Rewrite only the material between the lines holding "The height and width of the screenshot is (746, 1568)." and "will pyautogui.click(x=590, y=14).", inclusive, with the requests left unchanged. Multiply every coordinate in the answers by 0.45 and round each result to a whole number, rounding halves up.
══════════
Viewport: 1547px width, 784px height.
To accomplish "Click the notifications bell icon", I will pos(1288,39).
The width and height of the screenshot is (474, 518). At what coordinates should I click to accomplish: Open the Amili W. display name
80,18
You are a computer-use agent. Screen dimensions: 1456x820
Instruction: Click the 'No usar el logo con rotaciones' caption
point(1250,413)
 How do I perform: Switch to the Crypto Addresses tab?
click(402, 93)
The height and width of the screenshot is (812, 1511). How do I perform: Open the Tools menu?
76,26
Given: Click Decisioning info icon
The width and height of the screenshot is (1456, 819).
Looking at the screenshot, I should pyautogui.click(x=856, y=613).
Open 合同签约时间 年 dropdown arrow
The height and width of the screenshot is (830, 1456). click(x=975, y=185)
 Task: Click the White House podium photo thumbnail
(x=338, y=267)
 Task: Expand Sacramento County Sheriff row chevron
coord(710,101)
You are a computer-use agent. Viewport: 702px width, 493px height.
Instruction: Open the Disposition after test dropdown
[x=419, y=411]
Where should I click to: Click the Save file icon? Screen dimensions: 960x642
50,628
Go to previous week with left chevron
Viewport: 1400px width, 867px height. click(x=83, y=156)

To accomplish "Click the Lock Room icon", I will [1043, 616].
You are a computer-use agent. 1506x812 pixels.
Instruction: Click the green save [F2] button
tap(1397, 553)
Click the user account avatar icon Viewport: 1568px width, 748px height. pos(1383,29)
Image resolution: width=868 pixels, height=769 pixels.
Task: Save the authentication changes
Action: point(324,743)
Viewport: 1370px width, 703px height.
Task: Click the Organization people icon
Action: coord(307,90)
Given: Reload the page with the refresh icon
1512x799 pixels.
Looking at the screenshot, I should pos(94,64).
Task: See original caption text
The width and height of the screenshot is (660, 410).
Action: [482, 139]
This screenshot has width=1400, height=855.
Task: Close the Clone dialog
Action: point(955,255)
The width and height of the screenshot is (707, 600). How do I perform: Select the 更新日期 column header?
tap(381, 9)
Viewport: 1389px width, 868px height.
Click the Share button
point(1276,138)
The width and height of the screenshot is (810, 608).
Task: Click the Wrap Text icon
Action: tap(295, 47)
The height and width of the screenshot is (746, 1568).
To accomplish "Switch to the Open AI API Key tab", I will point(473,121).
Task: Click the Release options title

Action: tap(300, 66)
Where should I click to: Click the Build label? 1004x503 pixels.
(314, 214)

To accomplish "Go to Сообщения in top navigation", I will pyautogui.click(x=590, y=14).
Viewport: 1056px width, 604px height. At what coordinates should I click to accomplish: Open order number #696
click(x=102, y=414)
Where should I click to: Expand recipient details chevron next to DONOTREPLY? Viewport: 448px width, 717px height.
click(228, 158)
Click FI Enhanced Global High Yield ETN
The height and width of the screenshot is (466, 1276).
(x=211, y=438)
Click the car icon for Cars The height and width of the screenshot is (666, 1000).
══════════
▶ _Output below_
The height and width of the screenshot is (746, 1568).
To accomplish "Switch to the Open AI API Key tab", I will point(213,54).
Task: Click the Release options title

Action: tap(135, 30)
Where should I click to: Click the Build label? 1004x503 pixels.
(141, 96)

To accomplish "Go to Сообщения in top navigation", I will pyautogui.click(x=266, y=6).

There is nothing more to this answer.